== INSTRUCTIONS TO FOLLOW ==
Copy out all lines of the records in which the word "This" appears.
*****
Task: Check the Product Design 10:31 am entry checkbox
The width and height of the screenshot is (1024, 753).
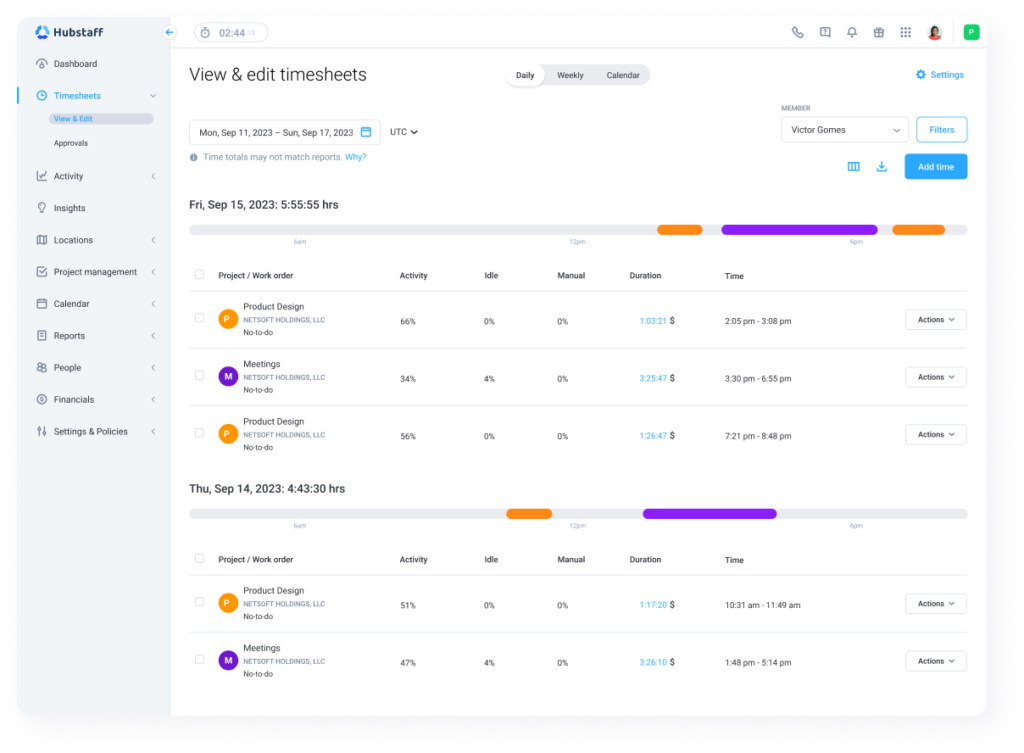Action: tap(199, 602)
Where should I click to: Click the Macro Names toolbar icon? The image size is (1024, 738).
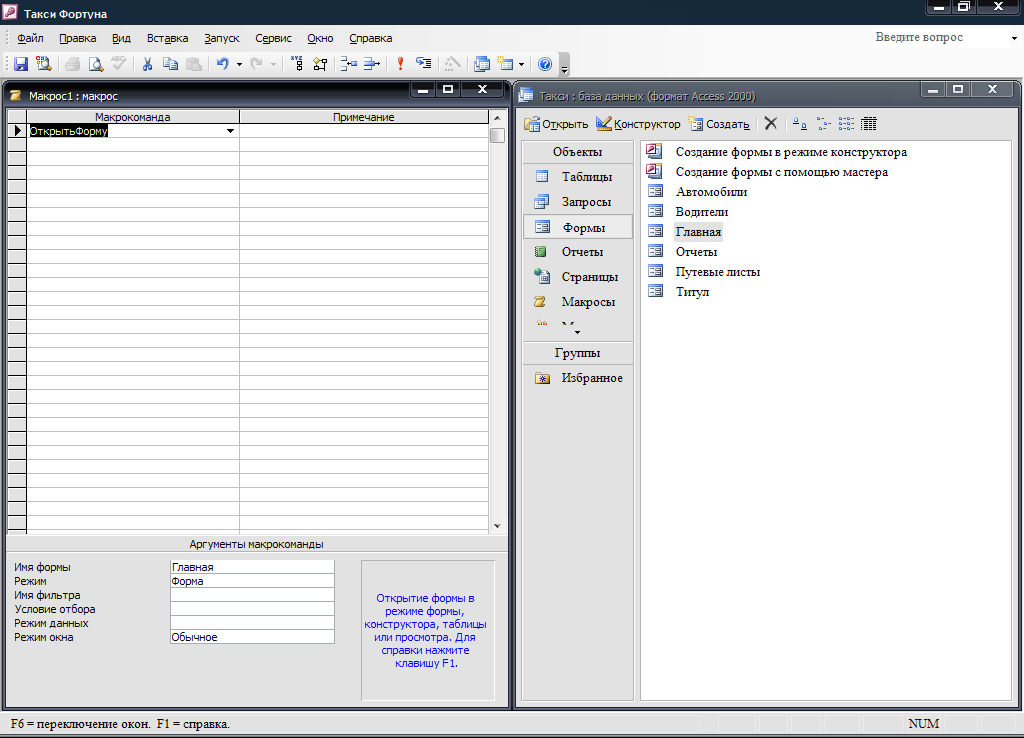click(297, 64)
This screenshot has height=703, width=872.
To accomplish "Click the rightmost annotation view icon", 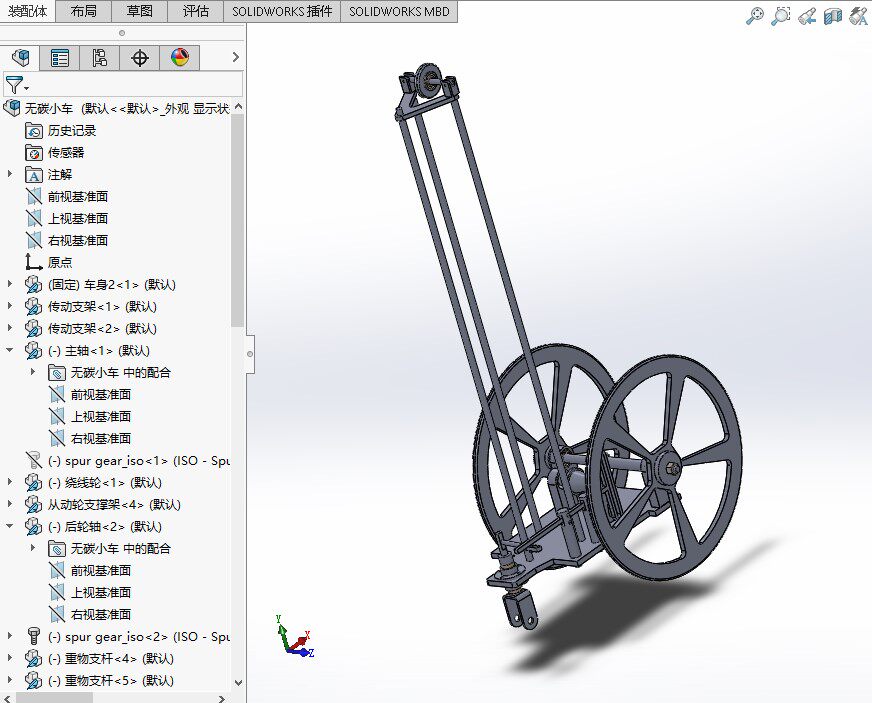I will (856, 16).
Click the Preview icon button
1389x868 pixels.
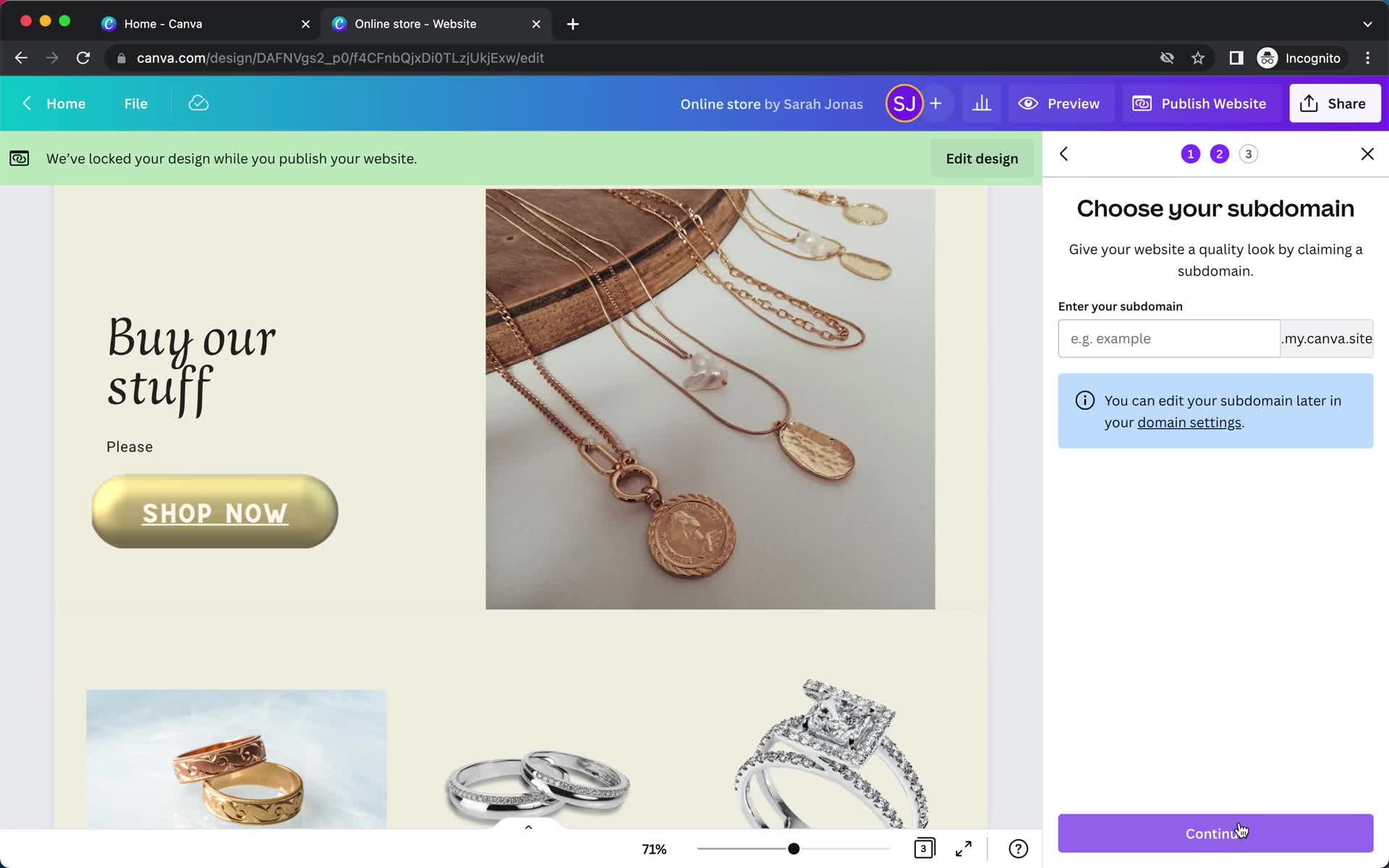tap(1028, 103)
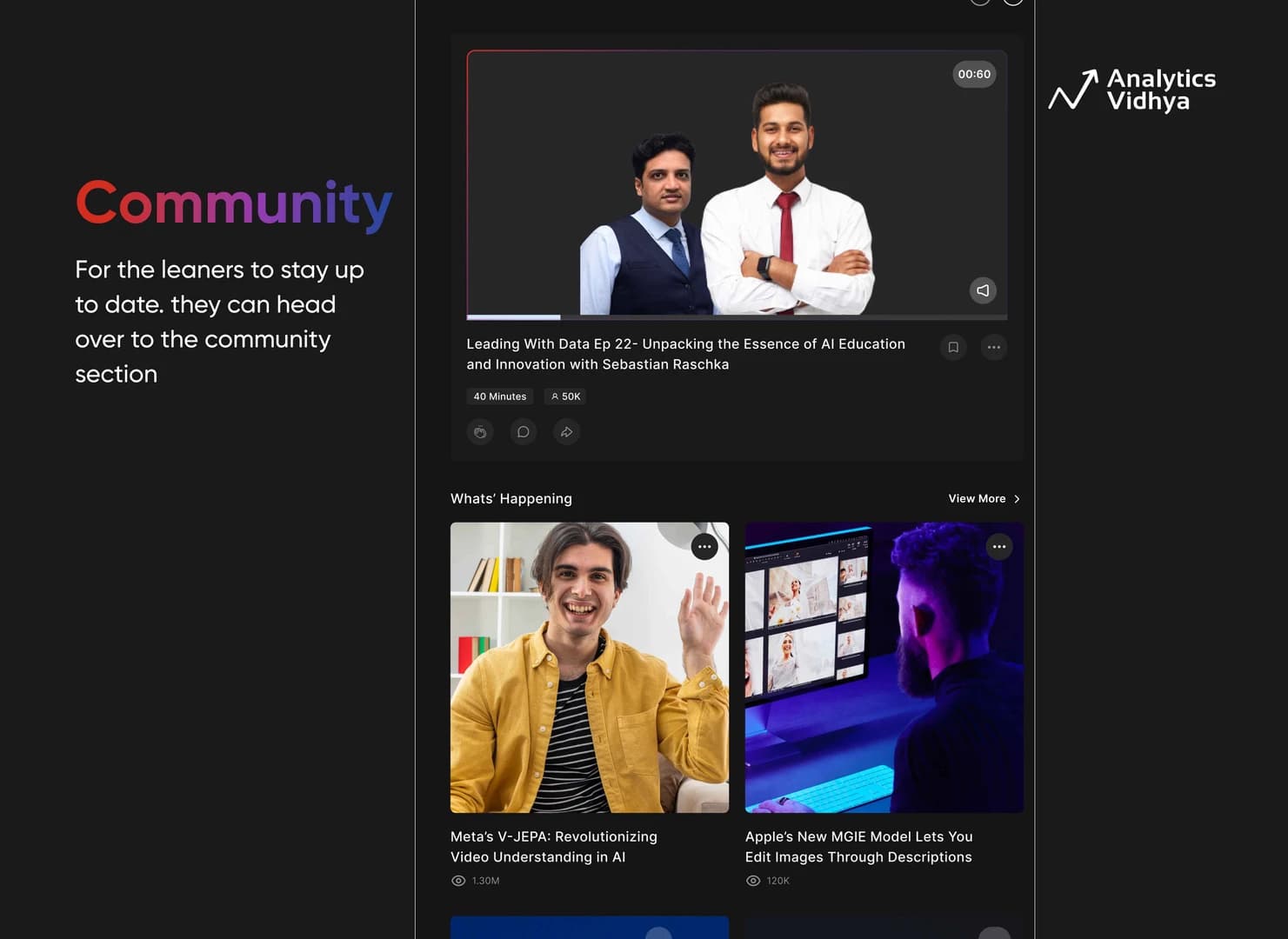Open Apple's New MGIE Model title link
Image resolution: width=1288 pixels, height=939 pixels.
(x=858, y=847)
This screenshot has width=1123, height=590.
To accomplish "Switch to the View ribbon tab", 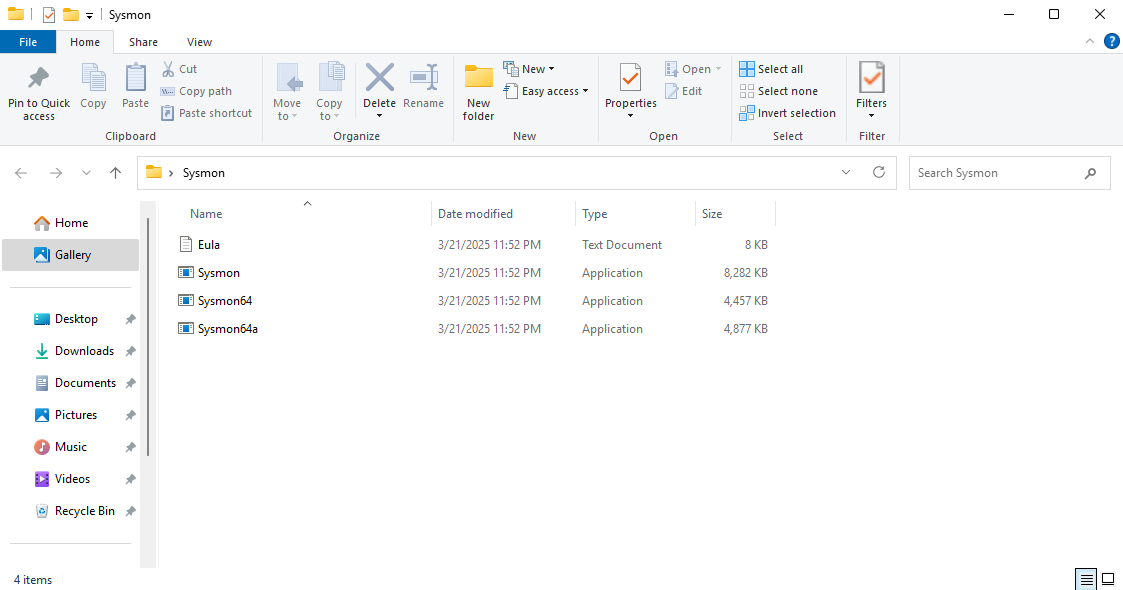I will [199, 42].
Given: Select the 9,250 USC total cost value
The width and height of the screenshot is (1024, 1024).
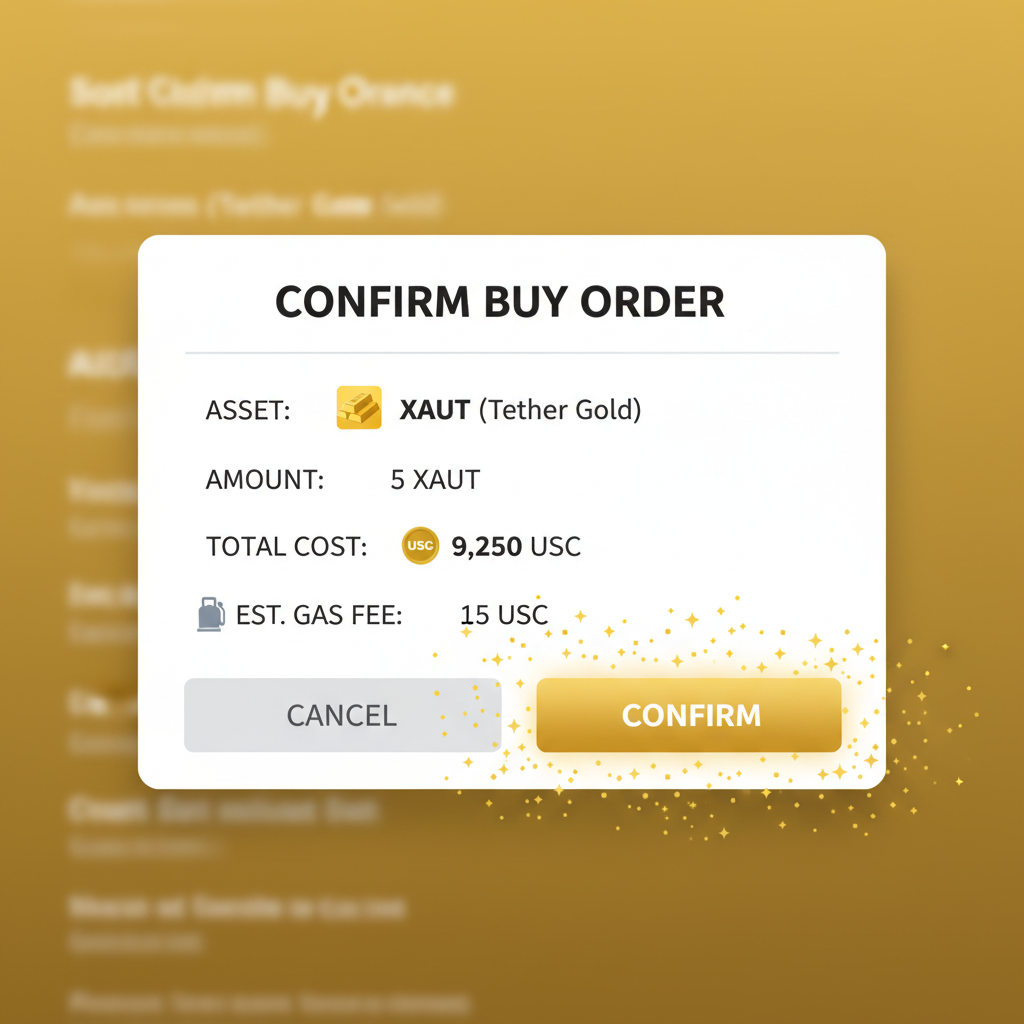Looking at the screenshot, I should click(x=516, y=546).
*****
== RESULT ==
This screenshot has height=703, width=872.
This screenshot has width=1123, height=590.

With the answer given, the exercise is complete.